ASX

King Richard: WiseTech Global review says founder promises to do better on ‘unacceptable’ conduct

- March 20, 2025 3 MIN READ
Richard White
WiseTech Global’s founder and newly appointed board chair Richard White “made inaccurate and incomplete disclosures concerning the nature and duration of his relationship” involving two employees, but has pledged to do better, an ongoing report into his behaviour as the former CEO has found.

Releasing a 9-page update to the ASX, WiseTech said the board flagged to White “that a number of the matters are serious in nature, and that such conduct is not acceptable and must not be repeated”.

The board will take no action against its chairman.

The statement added that: “White accepts the findings of the board review and has committed to, and is supportive of, a new and more stringent code of conduct in respect of such matters”.

White, who owns more than a third of WiseTech shares, returned to the business as executive chairman last month.

In late February, a boardroom coup saw former chair Richard Dammery and three other non-executive directors resign.

A board sub-committee of newly installed independent director and Shearwater Capital founder Mike Gregg, his Shearwater colleague Charles Gibbon, a veteran board member, and WiseTech cofounder Maree Isaacs has been looking into governance issues since last October, after White stepped down as CEO last October amid a slew of allegations about his behaviour with women.

White was initially cleared of wrongdoing last year following an external legal review, which found “no evidence” of policy breaches.

The review has examined five key allegations against the billionaire, including a failure disclose to the board several “close personal relationships” at work, misuse of company funds and claims of bullying, harassment and intimidation by a former director.

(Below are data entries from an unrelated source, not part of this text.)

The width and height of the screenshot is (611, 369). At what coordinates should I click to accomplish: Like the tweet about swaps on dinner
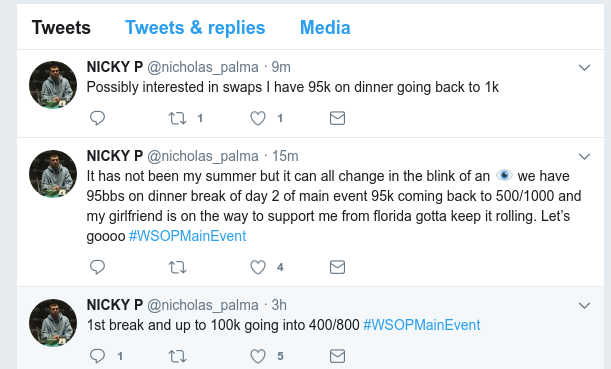pyautogui.click(x=258, y=118)
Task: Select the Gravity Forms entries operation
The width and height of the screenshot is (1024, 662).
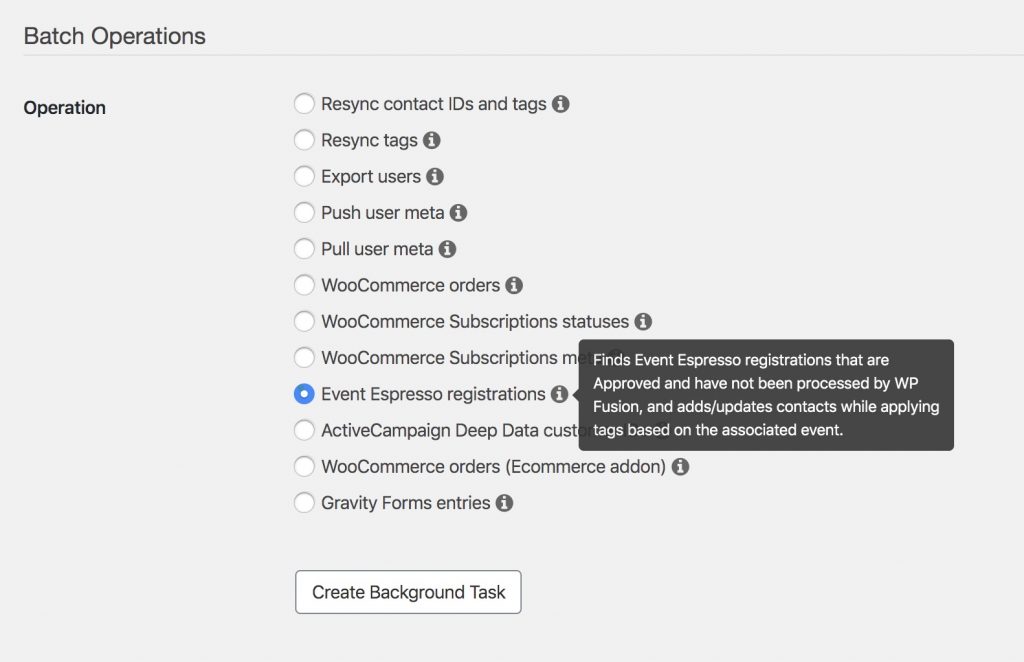Action: 304,503
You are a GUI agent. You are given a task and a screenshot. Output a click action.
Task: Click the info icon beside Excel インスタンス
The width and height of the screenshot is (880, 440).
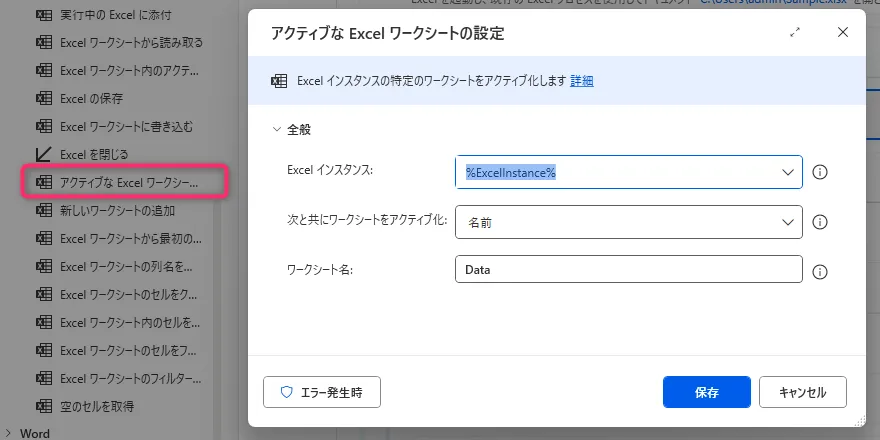point(820,172)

But now additional investigation by the sub-committee, with support from the lawyers originally engaged over the issue, Herbert Smith Freehills and Seyfarth Shaw, has found some deficiencies in White’s disclosures of relationships with employees and a chastened billionaire now understands that “with the benefit of hindsight he would have more fulsomely disclosed them to the Board and handled the contracting process differently”.

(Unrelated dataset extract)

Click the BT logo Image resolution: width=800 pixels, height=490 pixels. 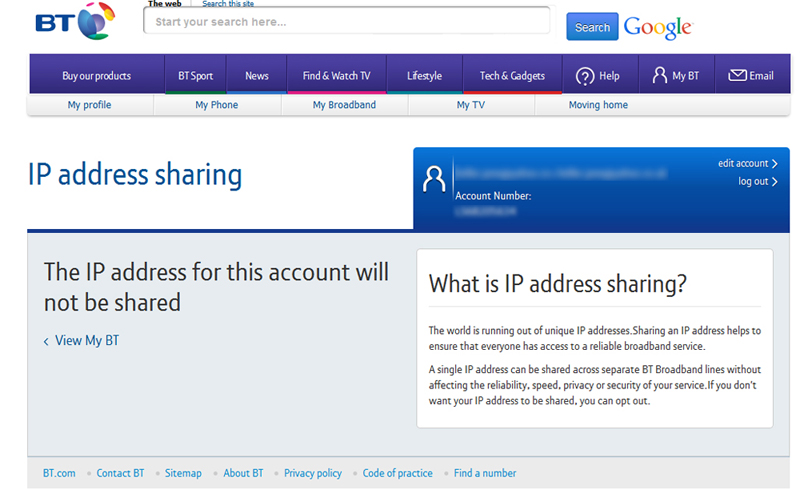click(x=75, y=22)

Three matters that remain the subject of further investigation, including two more confidential complaints against White, which emerged earlier this year.

The company did not release the interim report, instead offering a summary of its findings so far. It added that “substantial aspects of the third matter fall outside the scope of the Board Review”, and painted a picture of a contrite founder.

“Mr White understands the importance of his role in creating and influencing the culture of the business, and the seriousness of his actionss,” the board said.

The board sub-committee also praised their chairman, saying it was “conscious of the exceptional knowledge and value that Mr White as co-founder brings to strategy, product, customers and shareholders”.

The review said representations White made to the board and the board review were “not fully transparent and candid; and misleading about personal matters concerning the ending of the relationship” with an employee described as Person A.

It did not find any issues with remuneration involving Person A and “allegations of unlawful discrimination and gender-pay inequality in the confidential complaint are not substantiated”, along with claims that they were forced to work unreasonable or excessive hours.

The review also found that White “made incomplete disclosures concerning the nature and duration of his relationship with Person B” between October 2024 and February 2025, and that he “failed to disclose his knowledge of a dispute raised with him by Person B about matters including the supplier arrangement in a timely manner” and there were “undisclosed conflicts of interest”.

Seyfarth Shaw looked at the commercial arrangements with the supplier associated with Person B and concluded that Wisetech “did not have appropriate visibility of the dealings or control over work-product or intellectual property produced” and the arrangements “did not comply with expected standards for good contract management and did not adequately protect WTC’s interests” but concluded that White did not benefit personally.

The investigation also dismissed concerns about undisclosed related-party transactions and any deals were done “on  arm’s-length commercial terms”.

The WiseTech board said it will provide a further update, including any findings, once the investigation has been completed.